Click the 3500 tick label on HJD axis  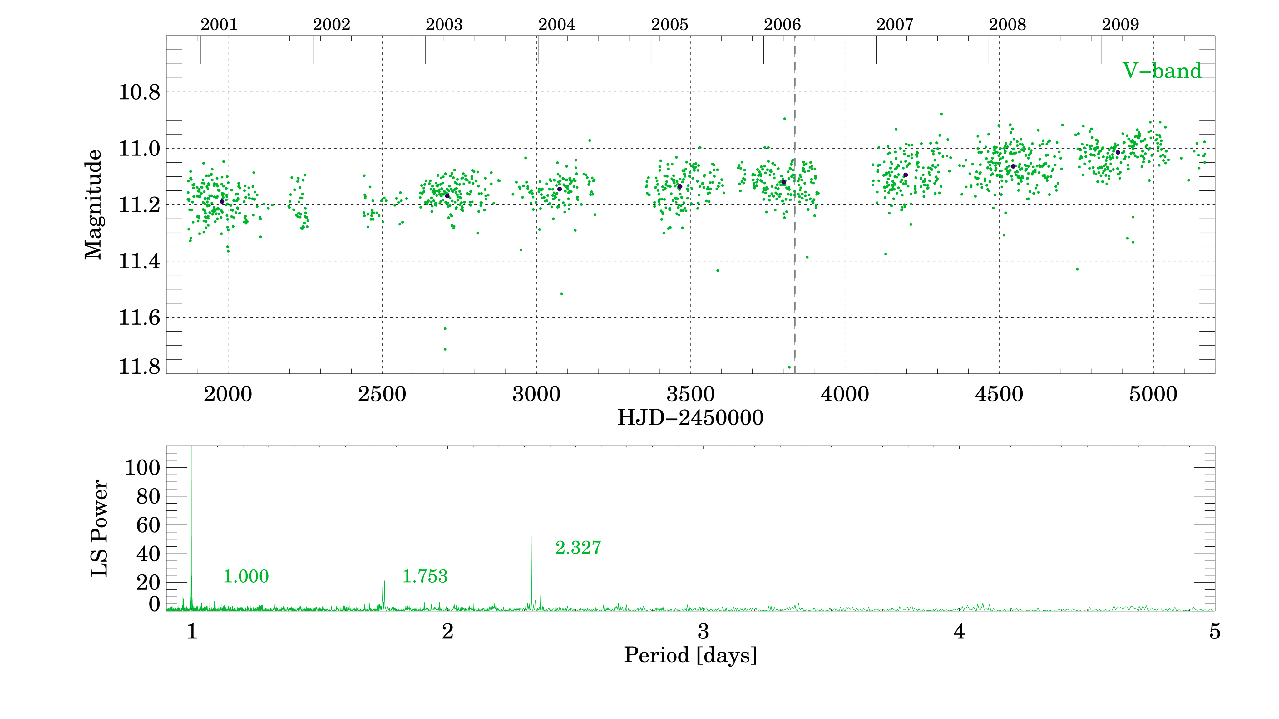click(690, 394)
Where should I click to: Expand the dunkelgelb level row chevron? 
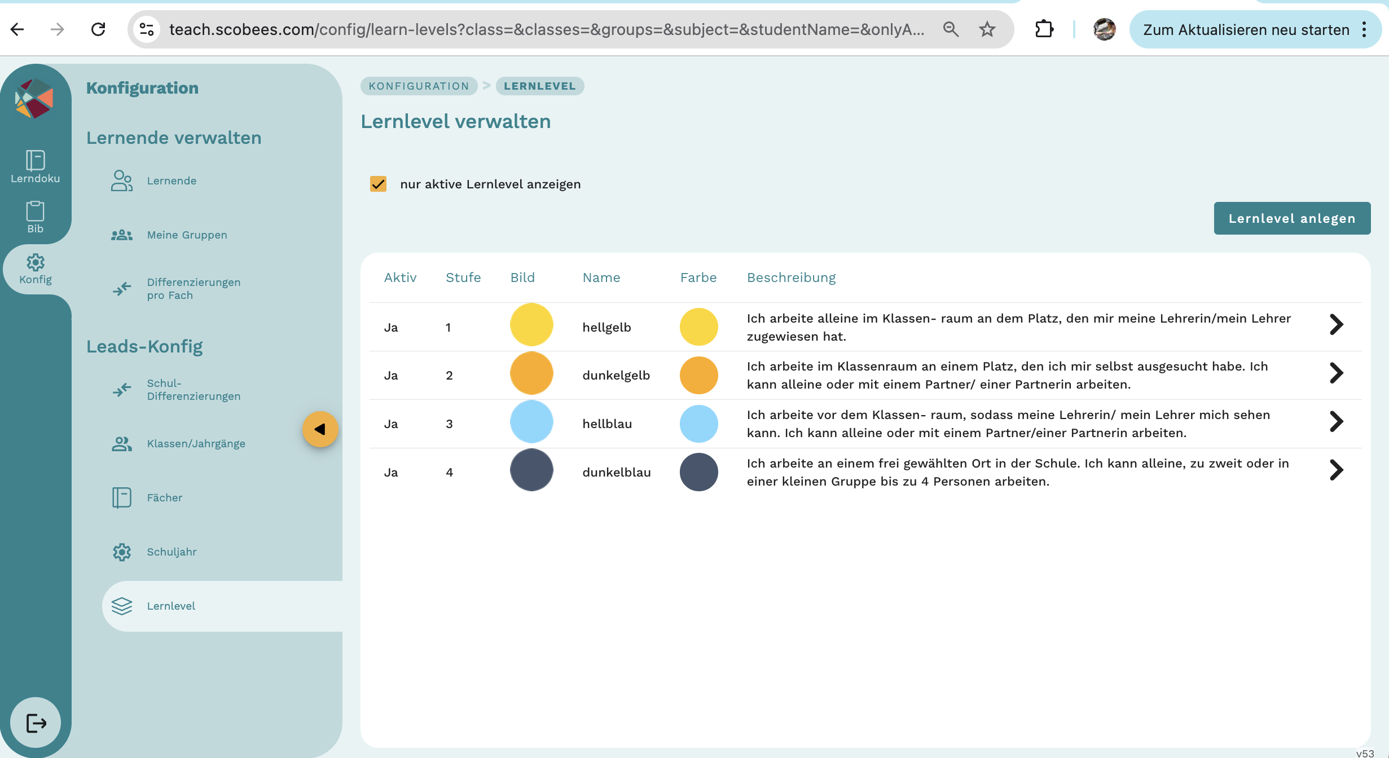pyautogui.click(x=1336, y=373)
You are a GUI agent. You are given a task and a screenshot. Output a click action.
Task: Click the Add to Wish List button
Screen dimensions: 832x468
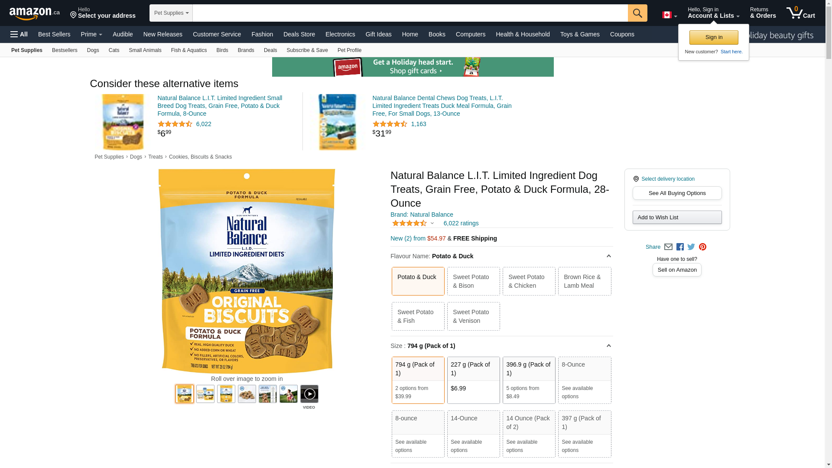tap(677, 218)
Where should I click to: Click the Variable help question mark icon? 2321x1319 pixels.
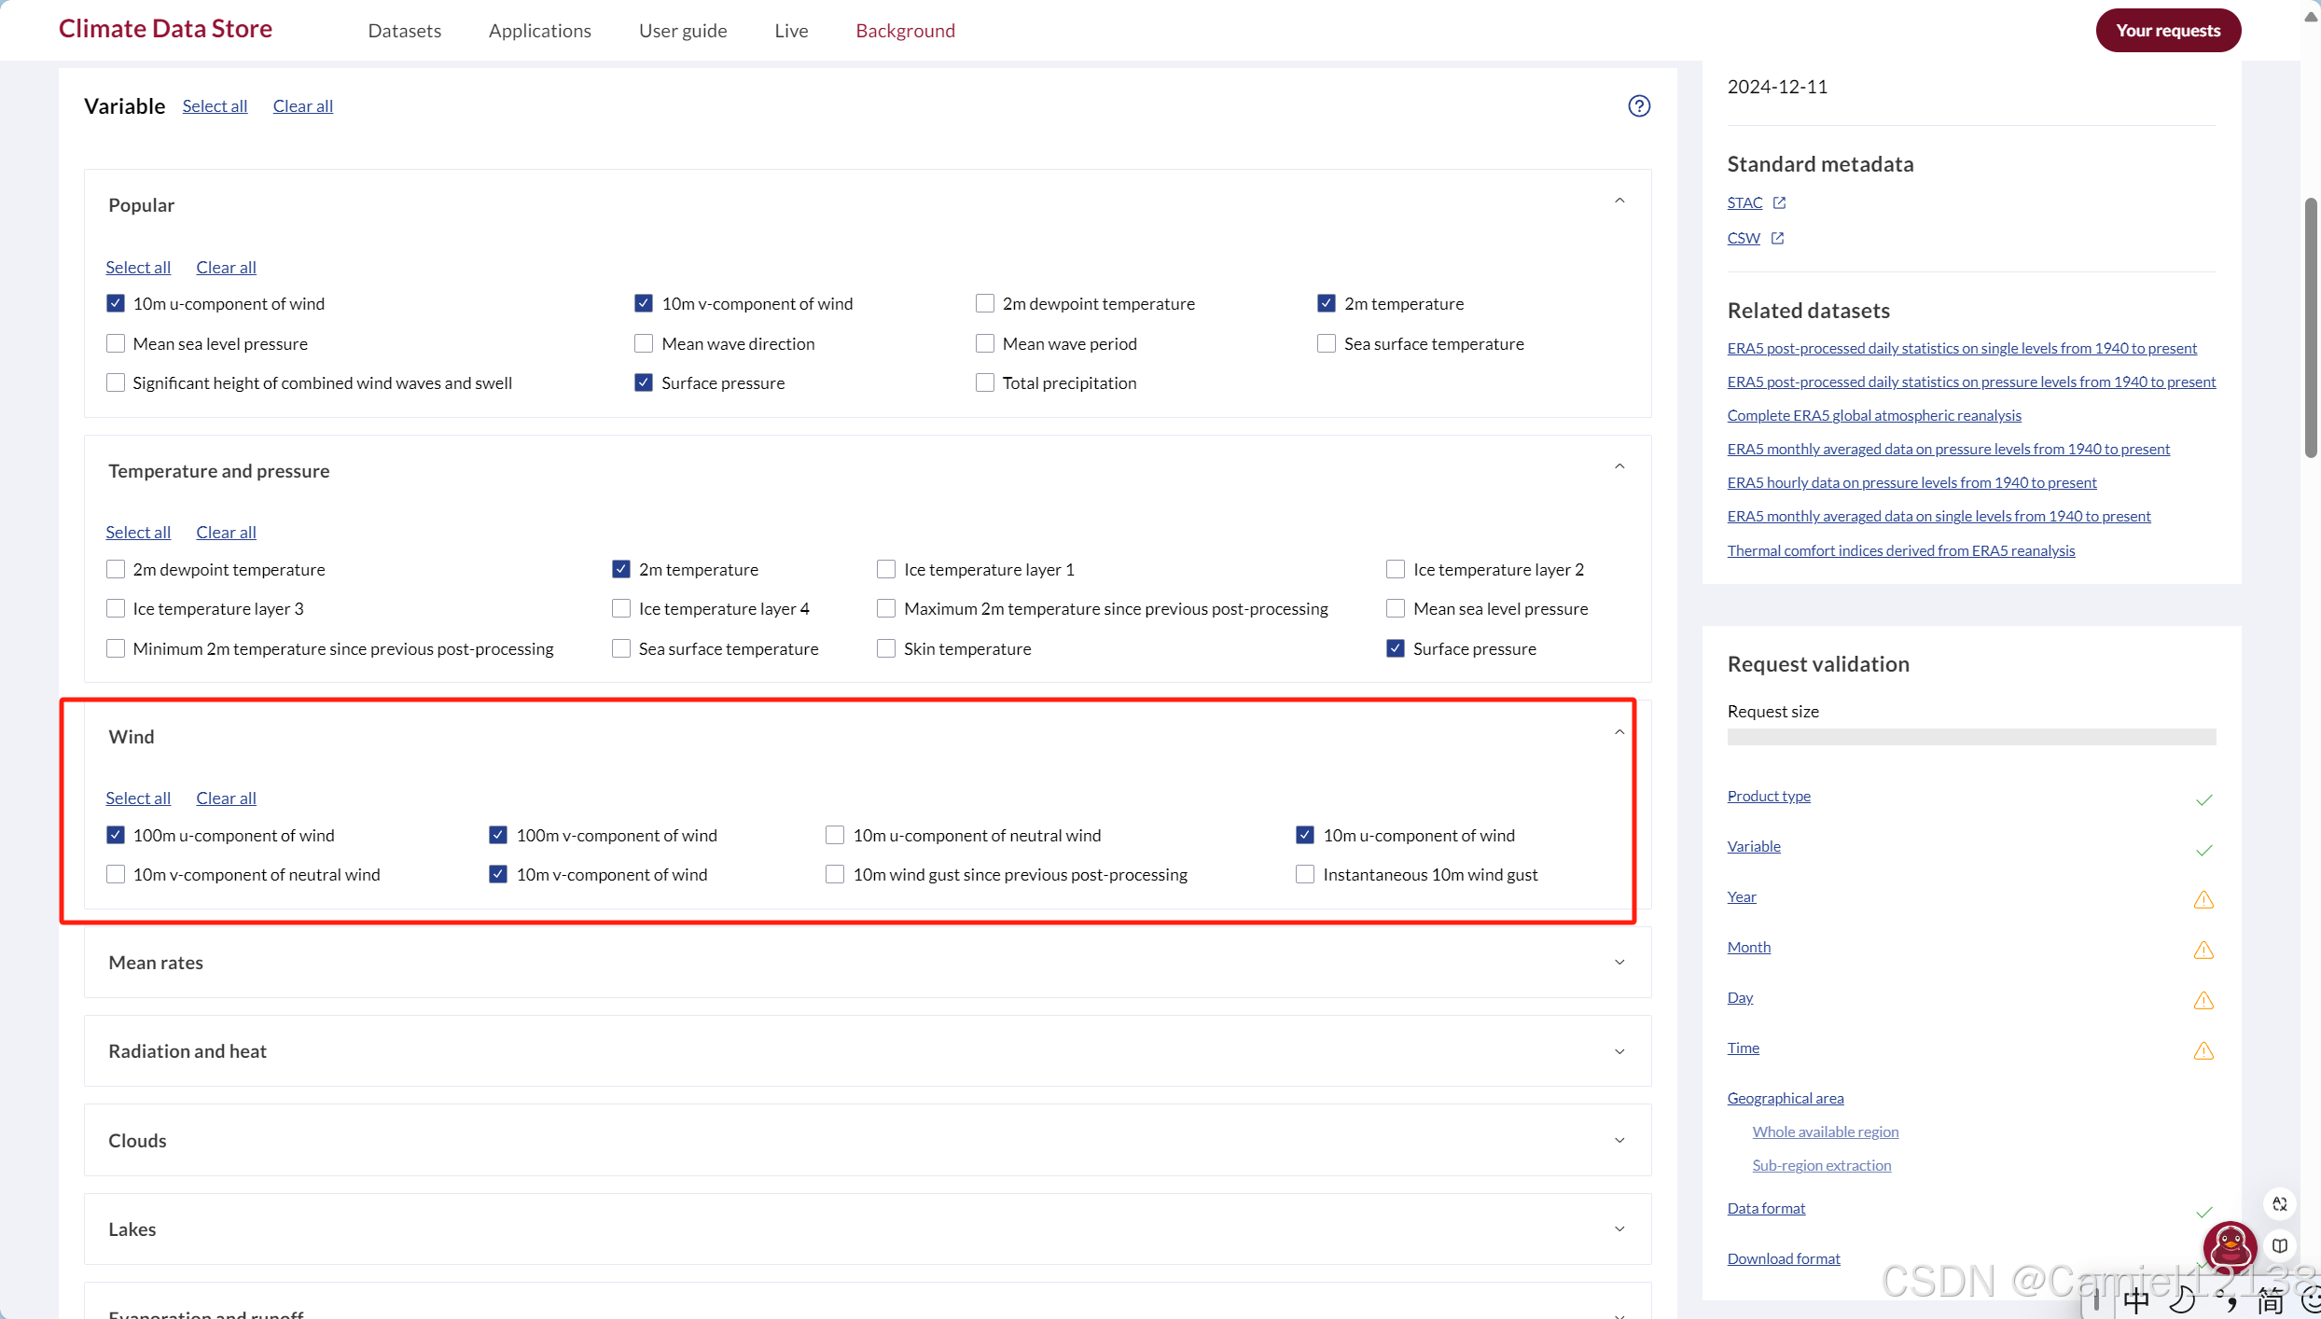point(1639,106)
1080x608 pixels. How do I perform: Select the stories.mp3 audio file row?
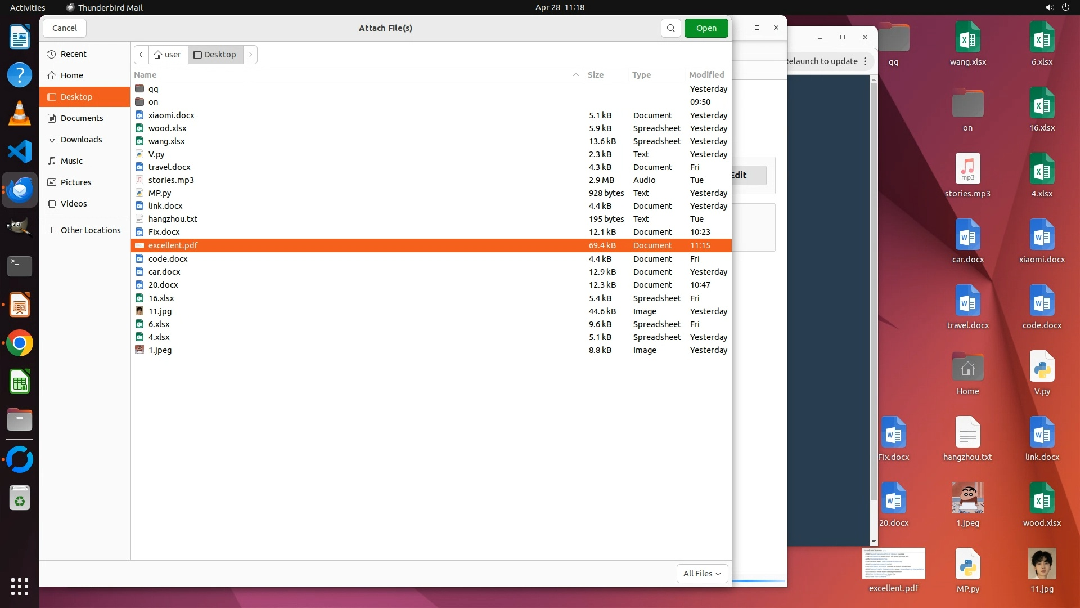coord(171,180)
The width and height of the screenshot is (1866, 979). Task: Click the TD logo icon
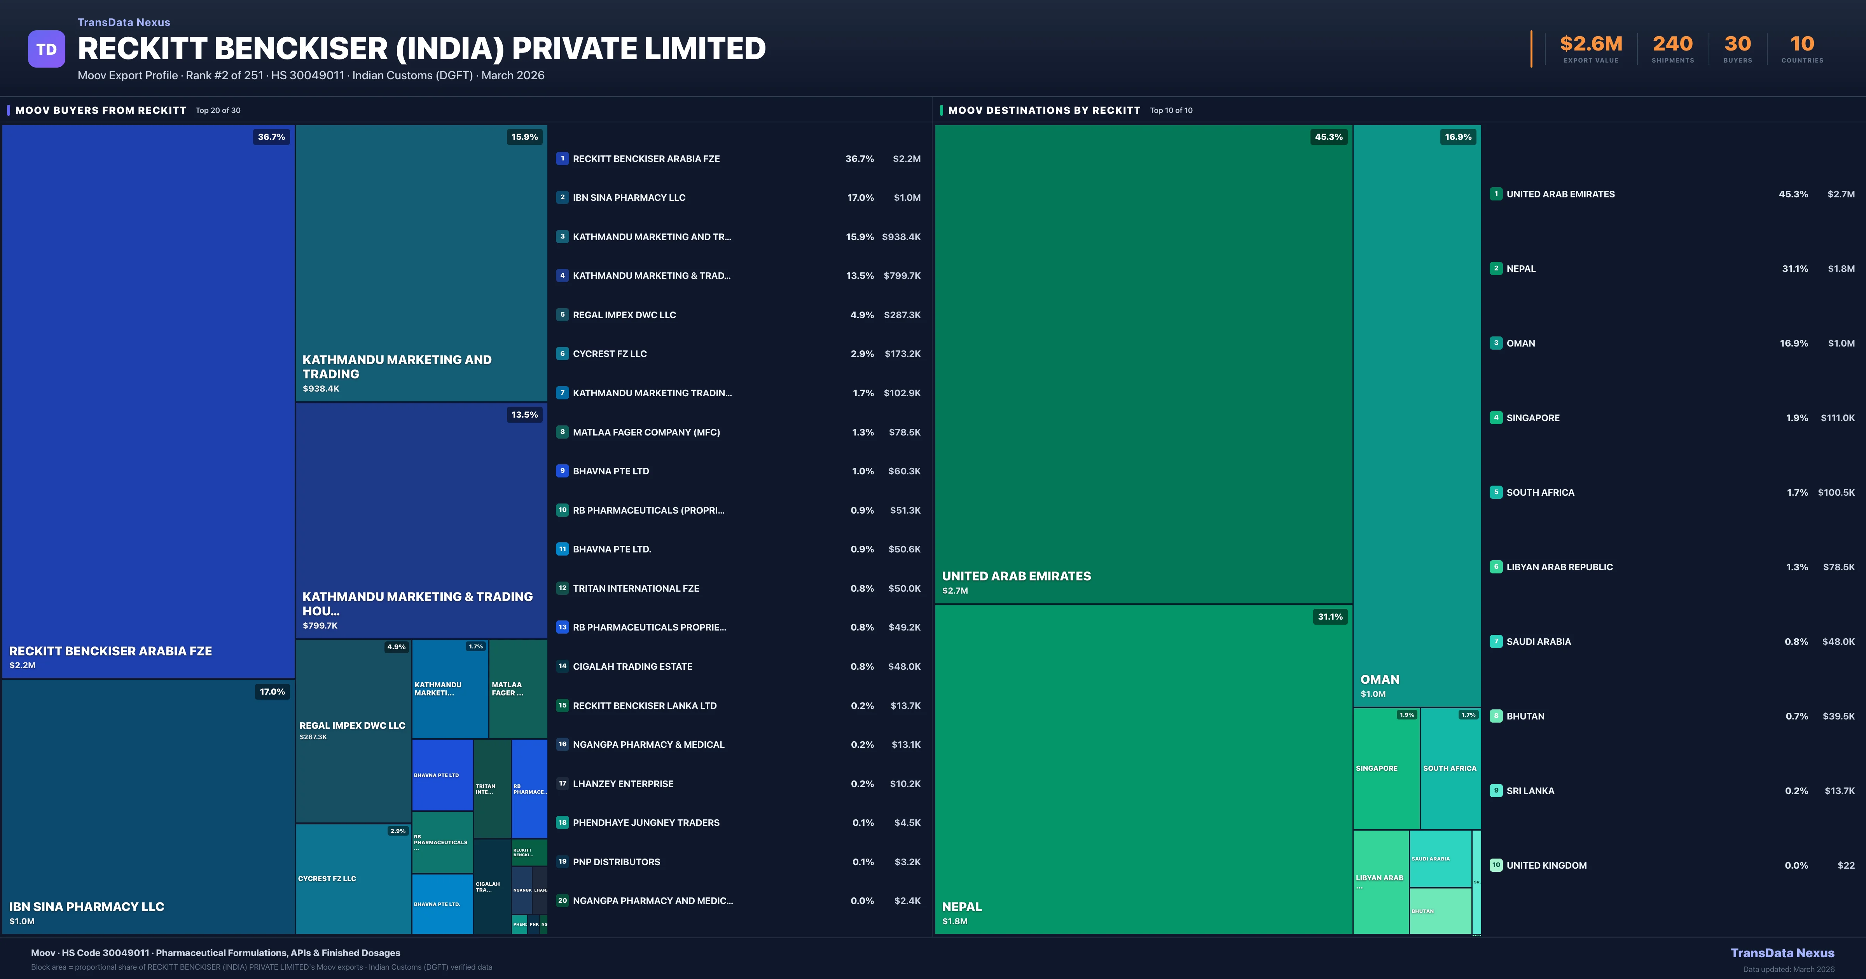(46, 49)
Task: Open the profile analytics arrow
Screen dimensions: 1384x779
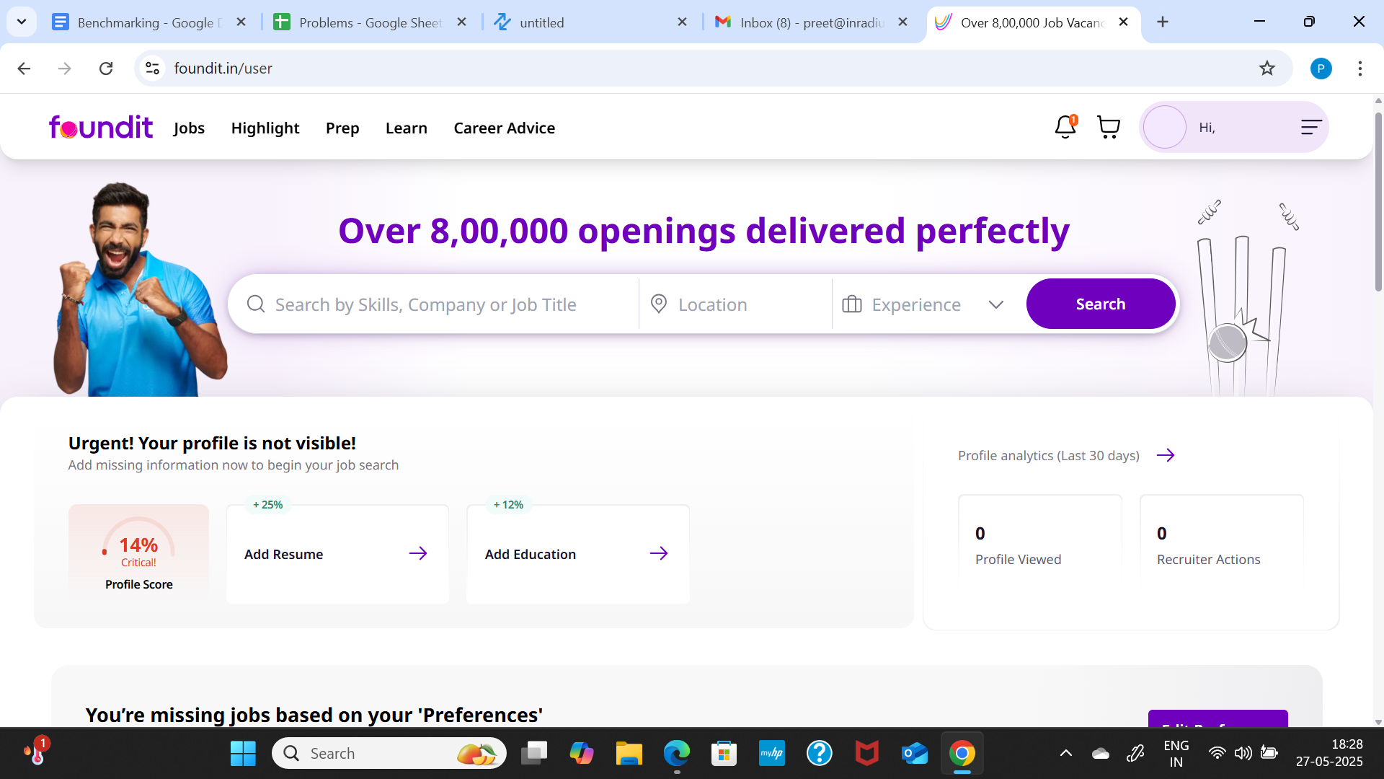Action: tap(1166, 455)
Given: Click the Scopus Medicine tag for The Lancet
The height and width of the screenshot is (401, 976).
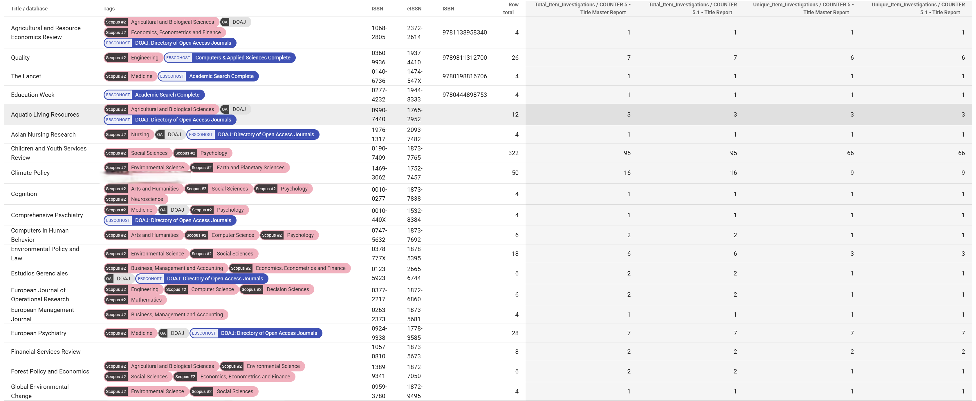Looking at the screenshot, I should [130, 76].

__Your task__:
The copy runs from the line containing "Screen dimensions: 832x468" through the last line of the material, both ends included. Reproduce those lines exactly and drop the pictures.

__Solution to this problem__:
Screen dimensions: 832x468
tap(677, 218)
Where should I click to: Click the Variable help question mark icon? 2321x1319 pixels.
point(1639,106)
1080x608 pixels. How do I perform: Select the stories.mp3 audio file row?
coord(171,180)
The width and height of the screenshot is (1866, 979). Task: Click the TD logo icon
(46, 49)
Task: Open the profile analytics arrow
Screen dimensions: 1384x779
Action: tap(1166, 455)
Given: Click the Scopus Medicine tag for The Lancet
The height and width of the screenshot is (401, 976).
Looking at the screenshot, I should [130, 76].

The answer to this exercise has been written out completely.